**Work to be completed:** Please restate word for word, and with nothing added, the lines that run from the one holding "Image resolution: width=900" to the end of the entries below.

**Saved data entries:**

===============

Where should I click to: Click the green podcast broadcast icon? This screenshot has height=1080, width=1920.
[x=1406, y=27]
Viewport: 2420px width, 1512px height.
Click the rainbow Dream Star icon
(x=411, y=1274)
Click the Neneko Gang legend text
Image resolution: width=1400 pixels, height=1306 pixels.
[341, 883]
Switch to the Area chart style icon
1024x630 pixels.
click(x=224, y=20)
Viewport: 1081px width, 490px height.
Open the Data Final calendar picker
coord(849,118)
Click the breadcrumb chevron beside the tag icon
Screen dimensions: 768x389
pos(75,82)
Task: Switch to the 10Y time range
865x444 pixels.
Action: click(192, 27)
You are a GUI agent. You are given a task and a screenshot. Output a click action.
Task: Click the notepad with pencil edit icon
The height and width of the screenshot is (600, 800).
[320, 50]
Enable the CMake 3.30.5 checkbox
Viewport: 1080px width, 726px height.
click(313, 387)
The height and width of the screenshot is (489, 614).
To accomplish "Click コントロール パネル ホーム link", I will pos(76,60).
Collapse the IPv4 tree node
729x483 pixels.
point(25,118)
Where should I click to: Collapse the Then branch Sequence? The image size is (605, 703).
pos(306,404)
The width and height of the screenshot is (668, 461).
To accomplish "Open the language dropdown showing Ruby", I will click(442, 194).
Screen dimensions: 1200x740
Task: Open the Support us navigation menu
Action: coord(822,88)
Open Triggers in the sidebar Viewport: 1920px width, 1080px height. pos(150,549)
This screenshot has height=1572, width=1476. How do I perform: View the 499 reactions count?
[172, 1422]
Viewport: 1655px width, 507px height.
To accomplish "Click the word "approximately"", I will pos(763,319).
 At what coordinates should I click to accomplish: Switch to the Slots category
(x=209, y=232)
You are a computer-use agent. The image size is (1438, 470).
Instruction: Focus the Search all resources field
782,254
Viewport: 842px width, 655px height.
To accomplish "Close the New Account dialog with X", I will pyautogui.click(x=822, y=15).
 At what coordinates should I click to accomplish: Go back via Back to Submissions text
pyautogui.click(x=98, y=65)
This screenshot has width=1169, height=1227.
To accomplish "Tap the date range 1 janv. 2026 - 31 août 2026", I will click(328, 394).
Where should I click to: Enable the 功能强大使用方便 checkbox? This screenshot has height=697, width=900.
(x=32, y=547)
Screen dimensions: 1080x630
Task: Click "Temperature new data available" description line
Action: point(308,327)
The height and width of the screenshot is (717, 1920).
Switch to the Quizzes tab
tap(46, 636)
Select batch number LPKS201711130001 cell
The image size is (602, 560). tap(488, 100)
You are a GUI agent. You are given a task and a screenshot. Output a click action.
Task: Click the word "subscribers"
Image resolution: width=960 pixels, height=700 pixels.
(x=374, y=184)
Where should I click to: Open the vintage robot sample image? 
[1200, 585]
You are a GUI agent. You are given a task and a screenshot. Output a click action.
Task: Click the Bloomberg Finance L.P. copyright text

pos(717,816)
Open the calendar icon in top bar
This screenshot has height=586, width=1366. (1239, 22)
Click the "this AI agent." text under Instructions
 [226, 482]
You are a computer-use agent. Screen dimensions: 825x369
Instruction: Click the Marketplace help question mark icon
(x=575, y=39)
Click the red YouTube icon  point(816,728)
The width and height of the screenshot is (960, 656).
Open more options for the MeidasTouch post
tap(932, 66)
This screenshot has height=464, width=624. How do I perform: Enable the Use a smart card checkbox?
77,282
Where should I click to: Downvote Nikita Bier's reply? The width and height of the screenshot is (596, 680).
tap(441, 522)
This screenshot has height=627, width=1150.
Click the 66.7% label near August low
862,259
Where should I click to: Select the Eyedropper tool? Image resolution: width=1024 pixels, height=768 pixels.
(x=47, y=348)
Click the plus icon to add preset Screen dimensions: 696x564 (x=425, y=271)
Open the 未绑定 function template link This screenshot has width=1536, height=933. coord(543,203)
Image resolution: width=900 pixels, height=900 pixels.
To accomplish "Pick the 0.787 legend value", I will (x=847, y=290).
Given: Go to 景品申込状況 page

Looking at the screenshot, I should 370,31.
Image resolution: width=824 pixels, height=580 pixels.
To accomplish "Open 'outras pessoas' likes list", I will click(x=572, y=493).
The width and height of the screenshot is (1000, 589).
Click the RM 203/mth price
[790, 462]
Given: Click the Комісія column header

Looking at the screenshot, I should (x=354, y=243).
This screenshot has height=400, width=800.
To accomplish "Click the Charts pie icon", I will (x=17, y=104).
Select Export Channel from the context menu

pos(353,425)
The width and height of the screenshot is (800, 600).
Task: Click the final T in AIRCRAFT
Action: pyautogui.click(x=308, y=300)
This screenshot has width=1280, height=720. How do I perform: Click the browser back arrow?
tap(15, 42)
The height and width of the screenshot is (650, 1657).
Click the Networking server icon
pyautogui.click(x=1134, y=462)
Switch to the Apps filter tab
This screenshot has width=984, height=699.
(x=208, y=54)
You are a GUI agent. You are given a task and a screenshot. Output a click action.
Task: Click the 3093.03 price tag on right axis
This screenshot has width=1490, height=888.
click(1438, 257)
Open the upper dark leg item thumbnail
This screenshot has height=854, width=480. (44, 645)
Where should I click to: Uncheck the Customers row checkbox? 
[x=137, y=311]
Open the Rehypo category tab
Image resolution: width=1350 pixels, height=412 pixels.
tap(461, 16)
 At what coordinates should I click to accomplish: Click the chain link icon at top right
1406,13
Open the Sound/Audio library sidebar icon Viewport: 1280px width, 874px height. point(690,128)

===============

**Output:**
Image resolution: width=900 pixels, height=900 pixels.
To accomplish "Pick the 0.787 legend value", I will (x=847, y=290).
Given: Go to 景品申込状況 page

Looking at the screenshot, I should 370,31.
Image resolution: width=824 pixels, height=580 pixels.
To accomplish "Open 'outras pessoas' likes list", I will click(x=572, y=493).
The width and height of the screenshot is (1000, 589).
Click the RM 203/mth price
[790, 462]
Given: Click the Комісія column header

Looking at the screenshot, I should (x=354, y=243).
This screenshot has height=400, width=800.
To accomplish "Click the Charts pie icon", I will (x=17, y=104).
Select Export Channel from the context menu

pos(353,425)
The width and height of the screenshot is (800, 600).
Task: Click the final T in AIRCRAFT
Action: pyautogui.click(x=308, y=300)
This screenshot has width=1280, height=720. How do I perform: Click the browser back arrow?
tap(15, 42)
The height and width of the screenshot is (650, 1657).
Click the Networking server icon
pyautogui.click(x=1134, y=462)
Switch to the Apps filter tab
This screenshot has width=984, height=699.
(x=208, y=54)
You are a GUI agent. You are given a task and a screenshot. Output a click action.
Task: Click the 3093.03 price tag on right axis
This screenshot has width=1490, height=888.
click(1438, 257)
Open the upper dark leg item thumbnail
This screenshot has height=854, width=480. (44, 645)
Where should I click to: Uncheck the Customers row checkbox? 
[x=137, y=311]
Open the Rehypo category tab
Image resolution: width=1350 pixels, height=412 pixels.
tap(461, 16)
 At what coordinates should I click to accomplish: Click the chain link icon at top right
1406,13
Open the Sound/Audio library sidebar icon Viewport: 1280px width, 874px height. point(690,128)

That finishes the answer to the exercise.